However, as exciting as this may be, the pump requires vital input from the patients. The current ones are not yet closed-loop, autonomous devices. Patients still need to have the ability to count their carbs, and need at least 3-4 blood glucose checks a day. It is a terribly common misconception that the pump is completely automatic and one doesn't need to do anything. That this will magically control their diabetes. In addition, the pumps are expensive and generate multimillions of dollars for the manufacturers. So, I'm particularly selective about the patients I put on the pump and I don't usually recommend this for many patients. The studies have clearly shown, if noncompliance is an issue, getting the pump will only worsen the diabetes.
Unfortunately, methinks because of kickbacks (clinics get paid for every pump they put on), I see more and more patients on pumps, whether or not they are suitable candidates. Patients who have no clue how to count carbs. Or check their sugars once a week. Or have no idea how to operate the device. And amazing as this may sound, some claim they were started not by a diabetes specialist, not even by their GP, but at certain pharmacies in the state (rumor has it that the pharmacy is getting an off-site doctor to write the prescription without even seeing the patients)!
Now the pump is meant to be a personal insulin delivery device, one that the patient manages under the guidance of a practitioner. This is not meant to be managed by nurses or doctors caring for the patient. So, good understanding is vital. It's like driving a car- you need to know how to operate your own car. The problem I've seen more and more of late, are patients admitted to the hospital for other reasons, on insulin pumps. Except some I've struggled with of late have no clue how to operate their devices, or count carbs, and when they get hypoglycemic in the middle of the night, don't know how to decrease the basal rates, or suspend their devices. It gets frustrating to see a patient on consult and to ask the patient for his/her rates but only for them to shrug and say they have no clue, and don't know how to pull it up from their machine. And so this gets dangerous, as even the nurses and other doctors are not trained to manage a person's personal insulin pump device.

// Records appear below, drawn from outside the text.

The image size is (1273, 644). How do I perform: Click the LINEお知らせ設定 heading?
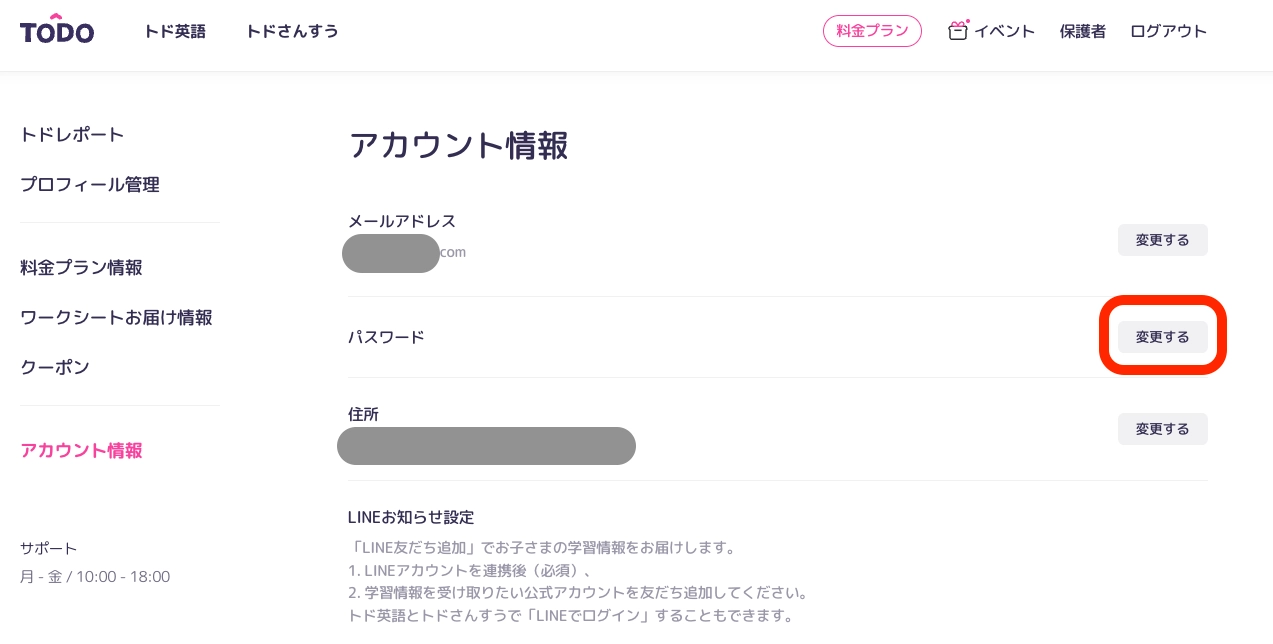411,517
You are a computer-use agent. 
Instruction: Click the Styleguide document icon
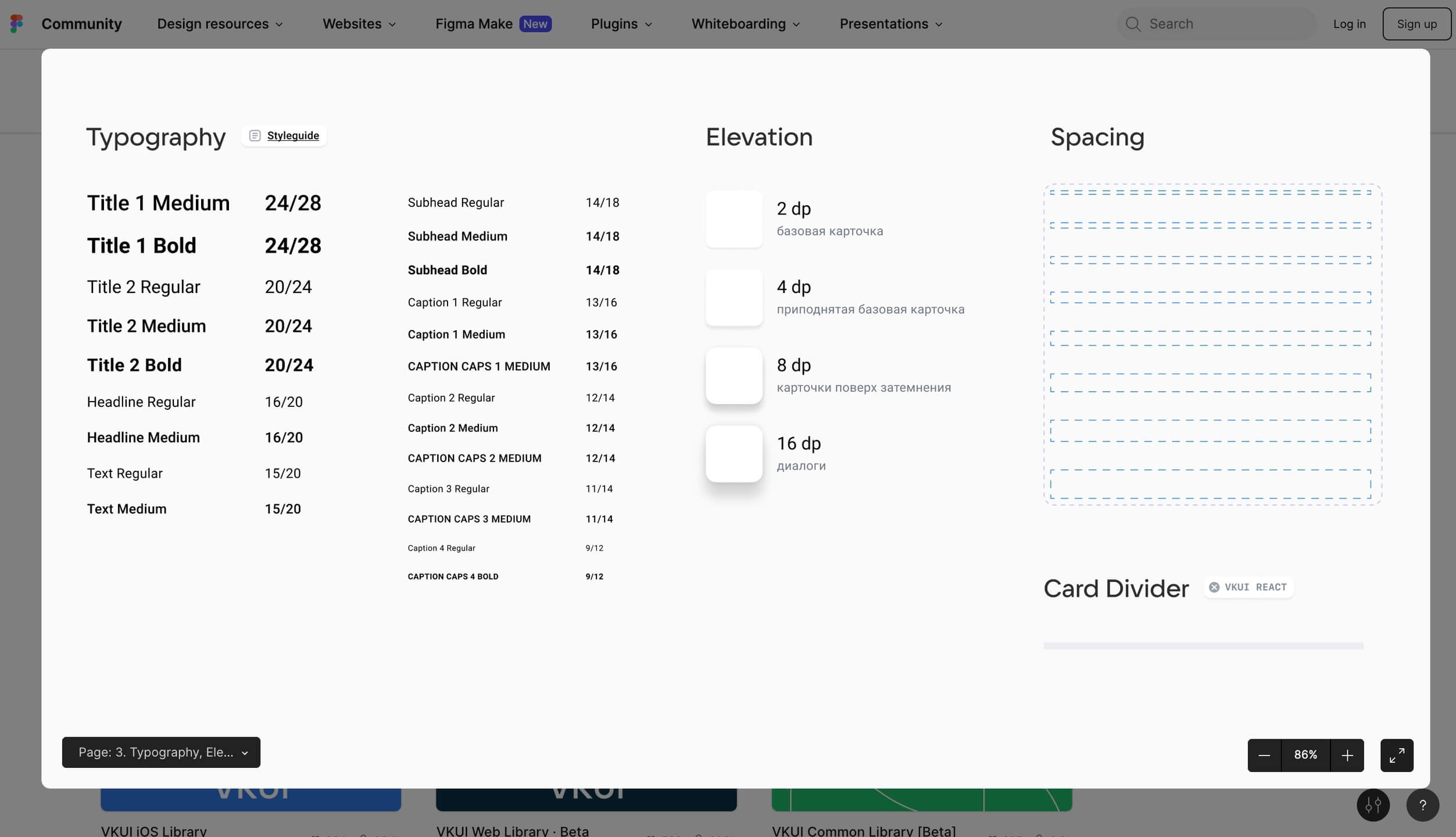tap(255, 135)
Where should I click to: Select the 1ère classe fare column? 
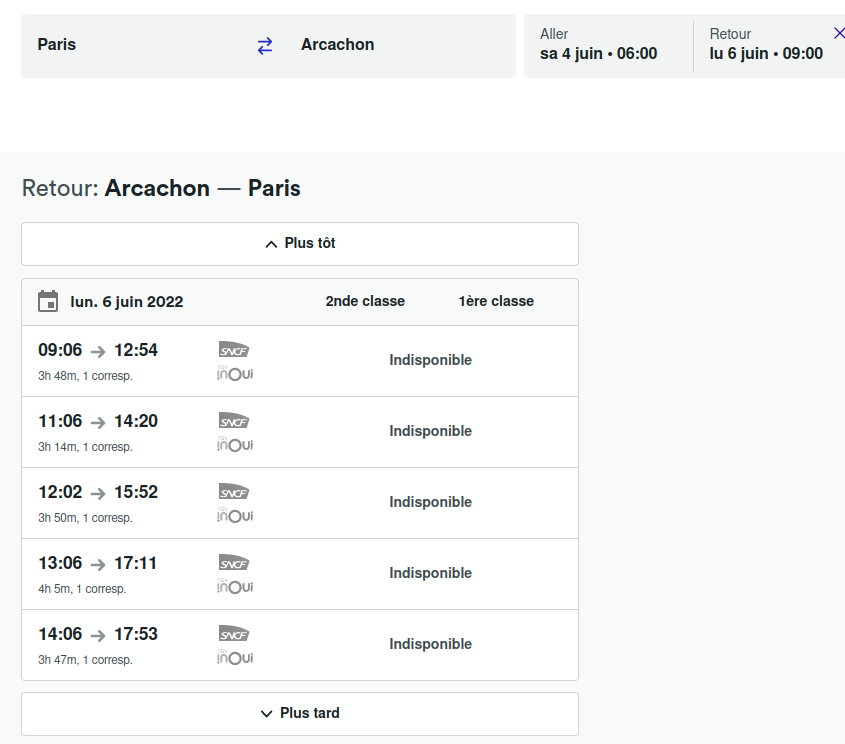(495, 301)
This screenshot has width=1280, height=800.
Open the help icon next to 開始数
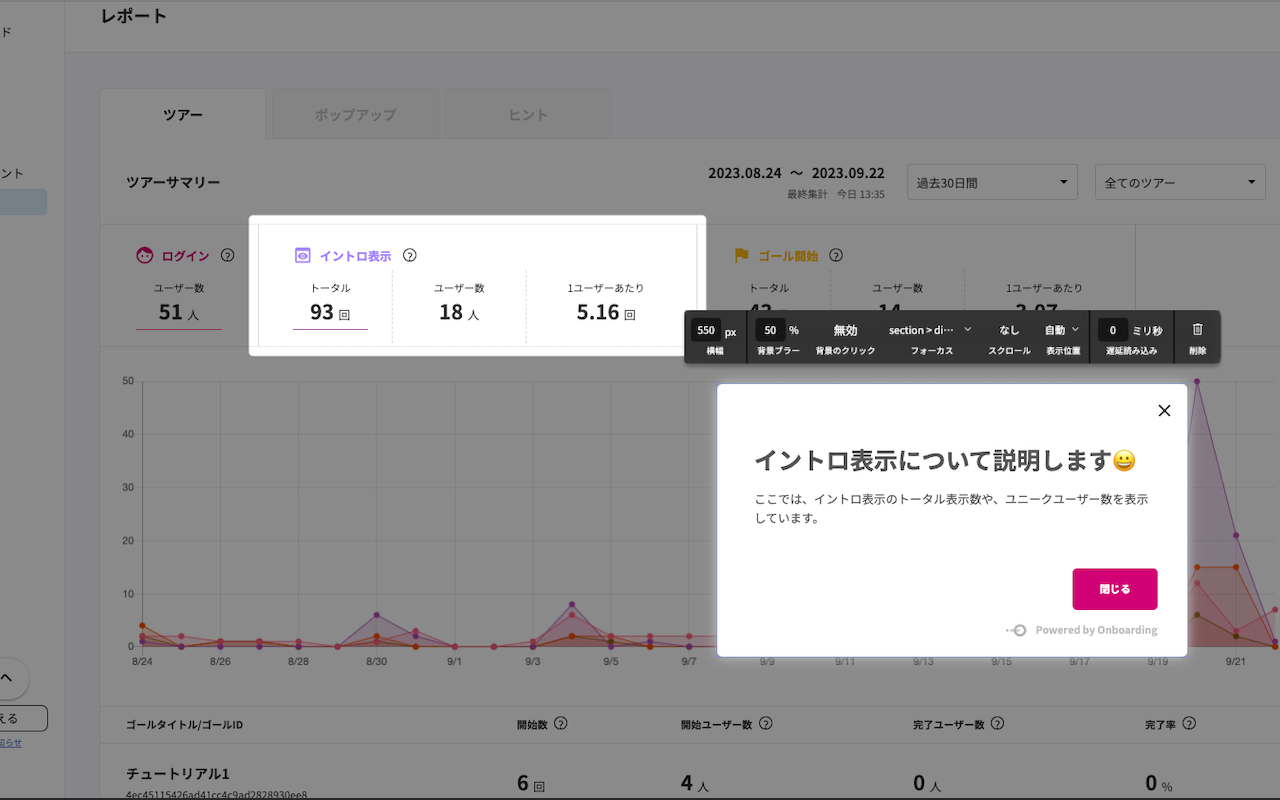point(562,723)
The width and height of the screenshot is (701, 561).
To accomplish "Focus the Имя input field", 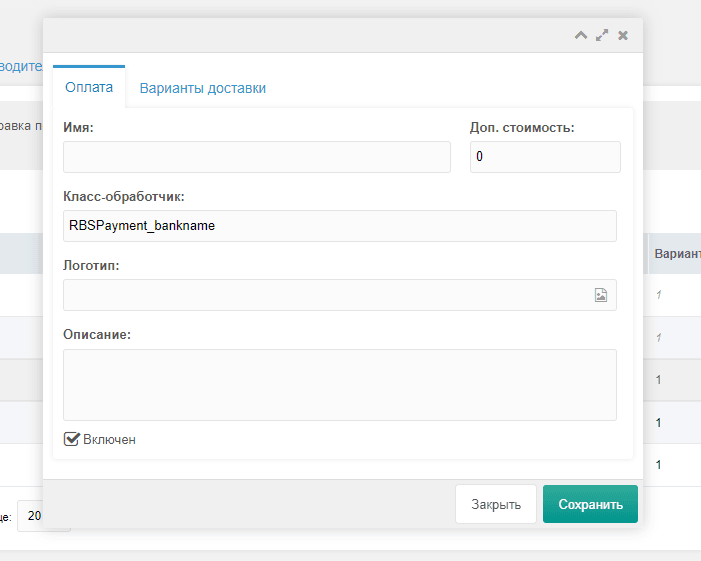I will click(x=257, y=157).
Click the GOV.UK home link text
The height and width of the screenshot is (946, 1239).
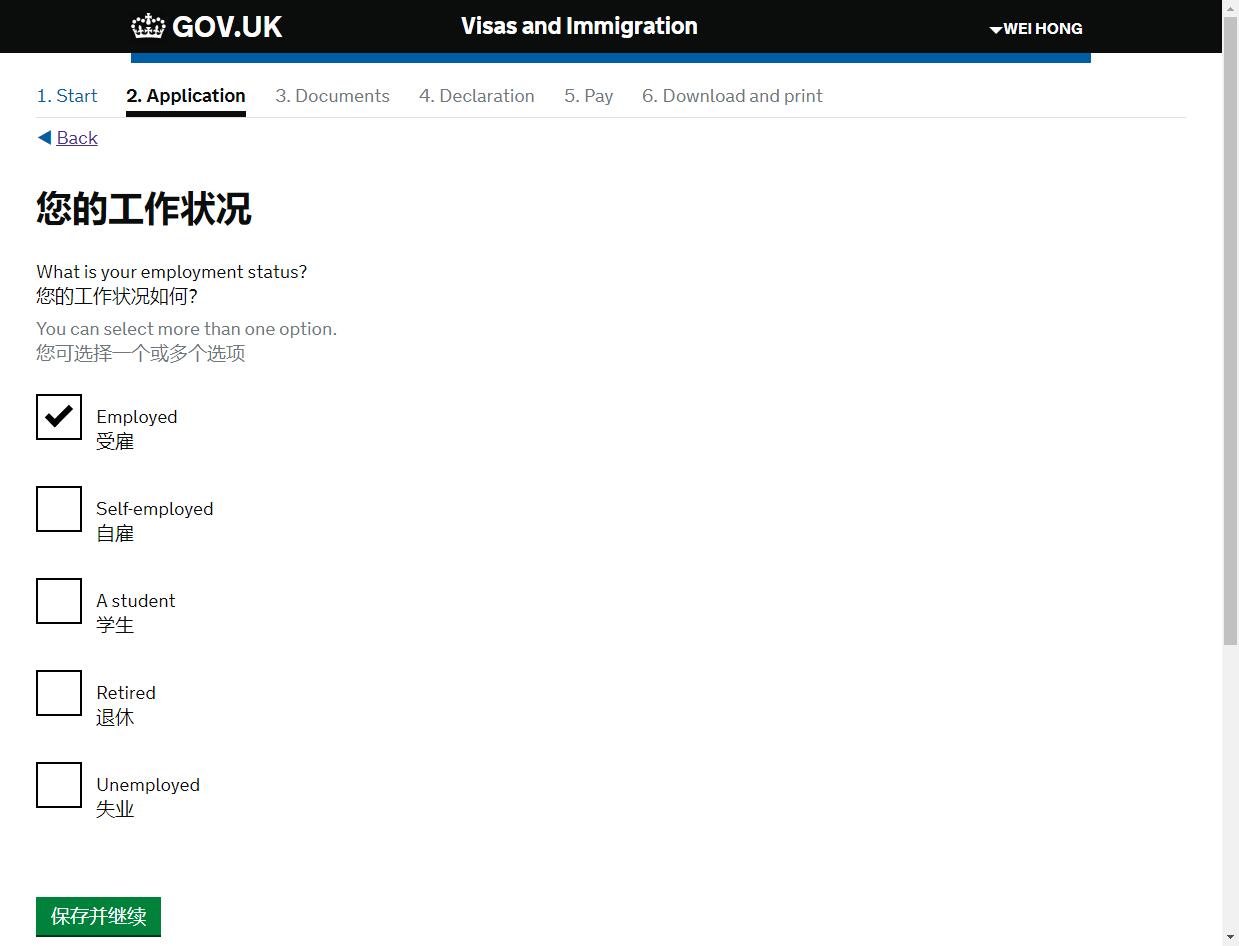click(227, 27)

And so, maybe I'm just slow to adopt new technologies, but the pump is something I'd offer to my motivated patients who are wanting to find some flexibility in their insulin programs, who are open to learning and are committed to regular glucose monitoring. These patients tend to do well with the pump. However, I tell them that most studies don't show an big improvement in hemoglobin A1c with the pump; the main benefit is that it makes life a bit more convenient for them. But for the others, the ones who forget to take their insulin, or refuse to self-test, or cannot count their mealtime carbs, I tend to discourage them from getting the pump.